Keri, who also works in Lancaster as executive vice president of the Wisconsin Pork Association, often passed the empty storefront and saw an opportunity.
“I kept seeing this beautiful building sitting empty,” she said.
Producing value-added products, such as brats or marinated steak, to sell to consumers directly is a popular trend within the agricultural sector, according to industry experts.
Farmers have looked to diversify revenue streams in the wake of falling commodity prices and have sought methods to distinguish themselves from their competitors.
Consumers, meanwhile, pay more in exchange for convenience and the satisfaction that they are supporting local producers.

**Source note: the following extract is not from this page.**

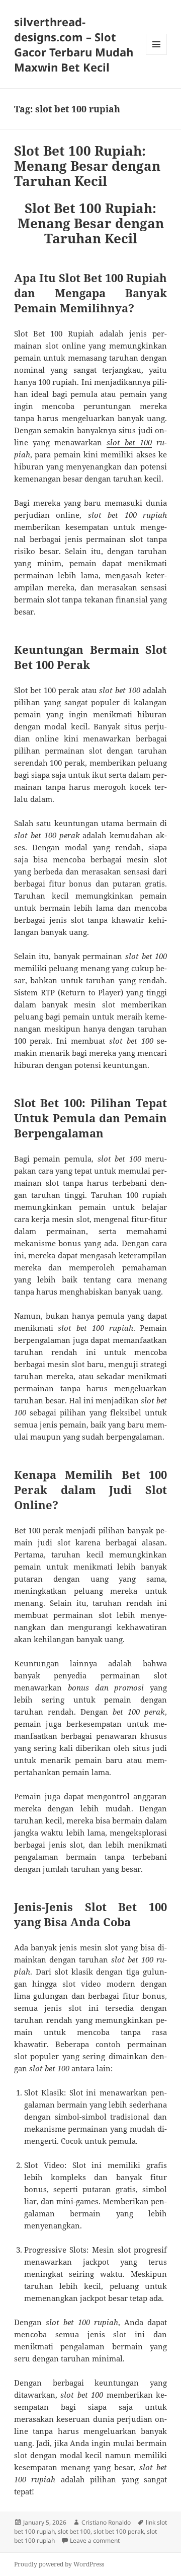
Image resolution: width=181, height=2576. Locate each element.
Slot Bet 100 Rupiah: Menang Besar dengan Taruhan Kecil (87, 166)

“There are so many times farmers, ranchers raise their cattle up, and then they sell it to the market,” Keri said. “You get your check, and you don’t think about it getting harvested.”
But following the meat downstream — which takes about two years from conception to display case — requires mountains of research.
The Retallicks consider additional costs, ranging from packaging to the four staff they have hired to operate the business.
“You need to know what your price points are,” Keri said.
Of course, they also have to learn how to best fill the needs of their customers, who might not know the difference between beef cuts, Kelsi said.
The family has made it a point to carry locally made products. In addition to their beef from Glen Haven, they source their pork from a Lancaster farm and chicken from Platteville.
After the meat is butchered, they cut and season it in house, using flavors to stimulate the senses.
The Meat Schoppe carries other Wisconsin-made products, including cheese, eggs, maple syrup, coffee, pickles, jams and mustard.
Seeing the Lancaster storefront filled again is encouraging, said Heather Bontreger, executive director of Lancaster Area Chamber of Commerce.
“We’re beyond ecstatic,” she said. “More and more, you see other businesses concentrated on local (offerings).”